─── Input for this task ───
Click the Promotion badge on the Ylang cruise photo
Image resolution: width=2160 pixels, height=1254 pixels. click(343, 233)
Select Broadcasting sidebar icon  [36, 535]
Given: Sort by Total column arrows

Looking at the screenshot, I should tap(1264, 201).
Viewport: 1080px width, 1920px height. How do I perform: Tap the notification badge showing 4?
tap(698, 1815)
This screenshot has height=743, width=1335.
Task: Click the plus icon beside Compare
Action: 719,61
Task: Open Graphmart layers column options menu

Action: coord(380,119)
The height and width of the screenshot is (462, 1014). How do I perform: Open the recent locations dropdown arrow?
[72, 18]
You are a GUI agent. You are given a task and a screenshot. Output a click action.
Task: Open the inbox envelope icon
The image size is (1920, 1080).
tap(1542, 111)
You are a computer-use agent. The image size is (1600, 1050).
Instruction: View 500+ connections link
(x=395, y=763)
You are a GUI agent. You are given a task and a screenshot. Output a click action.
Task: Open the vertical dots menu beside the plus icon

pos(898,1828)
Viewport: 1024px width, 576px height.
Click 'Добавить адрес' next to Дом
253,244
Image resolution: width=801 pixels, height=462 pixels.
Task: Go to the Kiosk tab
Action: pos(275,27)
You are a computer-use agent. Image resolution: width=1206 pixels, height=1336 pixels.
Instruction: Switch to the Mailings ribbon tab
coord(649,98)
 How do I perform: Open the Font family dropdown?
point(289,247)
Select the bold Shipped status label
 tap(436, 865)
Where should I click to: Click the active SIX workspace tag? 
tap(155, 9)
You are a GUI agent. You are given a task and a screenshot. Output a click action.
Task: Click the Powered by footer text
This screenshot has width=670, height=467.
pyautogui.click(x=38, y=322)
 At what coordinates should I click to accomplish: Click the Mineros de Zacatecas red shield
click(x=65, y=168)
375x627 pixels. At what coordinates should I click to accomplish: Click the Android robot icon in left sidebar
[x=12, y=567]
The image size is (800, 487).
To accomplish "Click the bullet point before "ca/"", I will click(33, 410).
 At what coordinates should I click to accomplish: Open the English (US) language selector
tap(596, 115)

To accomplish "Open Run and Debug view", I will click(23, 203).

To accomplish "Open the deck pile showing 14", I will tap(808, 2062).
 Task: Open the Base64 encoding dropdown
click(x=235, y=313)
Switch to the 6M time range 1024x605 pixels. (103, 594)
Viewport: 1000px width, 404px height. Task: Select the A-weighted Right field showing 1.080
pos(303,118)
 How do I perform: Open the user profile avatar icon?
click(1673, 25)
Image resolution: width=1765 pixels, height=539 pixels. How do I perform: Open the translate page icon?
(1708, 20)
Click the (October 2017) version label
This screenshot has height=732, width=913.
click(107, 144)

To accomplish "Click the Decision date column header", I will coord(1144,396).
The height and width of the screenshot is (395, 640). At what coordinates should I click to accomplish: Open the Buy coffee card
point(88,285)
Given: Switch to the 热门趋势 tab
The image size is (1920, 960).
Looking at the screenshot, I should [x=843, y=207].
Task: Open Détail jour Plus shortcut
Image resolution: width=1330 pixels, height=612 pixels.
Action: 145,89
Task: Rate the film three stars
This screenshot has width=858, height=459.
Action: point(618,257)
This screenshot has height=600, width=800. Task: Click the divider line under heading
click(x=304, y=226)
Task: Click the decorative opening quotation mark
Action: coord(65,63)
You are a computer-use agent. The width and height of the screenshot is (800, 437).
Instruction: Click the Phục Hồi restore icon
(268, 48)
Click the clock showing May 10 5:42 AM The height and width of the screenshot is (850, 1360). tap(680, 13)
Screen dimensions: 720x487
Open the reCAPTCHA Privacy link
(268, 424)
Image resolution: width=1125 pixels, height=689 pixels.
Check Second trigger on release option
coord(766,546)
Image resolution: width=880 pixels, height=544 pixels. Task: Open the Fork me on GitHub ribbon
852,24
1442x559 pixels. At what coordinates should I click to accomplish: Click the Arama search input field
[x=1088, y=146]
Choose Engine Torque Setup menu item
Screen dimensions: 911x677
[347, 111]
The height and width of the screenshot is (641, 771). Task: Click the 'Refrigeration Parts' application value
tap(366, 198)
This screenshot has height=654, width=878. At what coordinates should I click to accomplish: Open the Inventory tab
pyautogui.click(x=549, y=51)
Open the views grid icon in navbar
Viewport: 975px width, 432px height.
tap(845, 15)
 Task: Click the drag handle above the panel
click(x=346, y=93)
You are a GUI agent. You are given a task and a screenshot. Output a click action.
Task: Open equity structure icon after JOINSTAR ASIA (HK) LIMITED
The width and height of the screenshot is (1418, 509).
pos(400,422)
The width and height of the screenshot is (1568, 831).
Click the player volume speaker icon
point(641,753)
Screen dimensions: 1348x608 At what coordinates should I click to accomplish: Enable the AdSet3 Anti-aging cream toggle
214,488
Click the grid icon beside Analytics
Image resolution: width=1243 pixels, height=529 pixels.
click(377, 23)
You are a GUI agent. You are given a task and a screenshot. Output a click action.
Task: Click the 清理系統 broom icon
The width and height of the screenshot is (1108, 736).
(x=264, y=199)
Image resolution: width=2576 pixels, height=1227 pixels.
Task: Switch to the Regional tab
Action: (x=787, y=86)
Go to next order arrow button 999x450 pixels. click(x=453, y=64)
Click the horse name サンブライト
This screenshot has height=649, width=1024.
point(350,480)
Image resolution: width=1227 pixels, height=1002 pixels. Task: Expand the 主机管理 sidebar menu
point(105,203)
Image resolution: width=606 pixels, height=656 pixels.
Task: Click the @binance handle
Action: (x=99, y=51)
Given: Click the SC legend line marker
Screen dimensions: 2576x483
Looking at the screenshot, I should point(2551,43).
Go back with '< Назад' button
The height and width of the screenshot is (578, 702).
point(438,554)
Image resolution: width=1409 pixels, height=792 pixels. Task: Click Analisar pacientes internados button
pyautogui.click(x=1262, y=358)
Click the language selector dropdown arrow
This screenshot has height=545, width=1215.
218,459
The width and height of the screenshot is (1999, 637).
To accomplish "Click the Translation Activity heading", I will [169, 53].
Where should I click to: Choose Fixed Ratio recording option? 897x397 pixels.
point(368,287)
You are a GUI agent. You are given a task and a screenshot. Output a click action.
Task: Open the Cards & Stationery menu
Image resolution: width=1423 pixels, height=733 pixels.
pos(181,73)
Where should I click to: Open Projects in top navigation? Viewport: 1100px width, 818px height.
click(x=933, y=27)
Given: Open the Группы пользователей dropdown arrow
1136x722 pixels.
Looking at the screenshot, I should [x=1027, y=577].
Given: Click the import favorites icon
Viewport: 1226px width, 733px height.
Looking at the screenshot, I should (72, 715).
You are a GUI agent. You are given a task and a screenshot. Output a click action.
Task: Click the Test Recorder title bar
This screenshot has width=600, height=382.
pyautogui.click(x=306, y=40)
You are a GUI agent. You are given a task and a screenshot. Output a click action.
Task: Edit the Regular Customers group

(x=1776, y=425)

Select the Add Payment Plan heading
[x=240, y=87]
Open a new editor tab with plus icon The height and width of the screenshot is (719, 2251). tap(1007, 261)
───
*Task directions*. Each line in the data where the string "computer" occurs should be identified and copied.

*Exercise solution*.
You are a computer-use agent. The image size is (1600, 1050).
You are a computer-use agent. Image resolution: width=1206 pixels, height=1336 pixels.
You are a computer-use agent. The width and height of the screenshot is (800, 437).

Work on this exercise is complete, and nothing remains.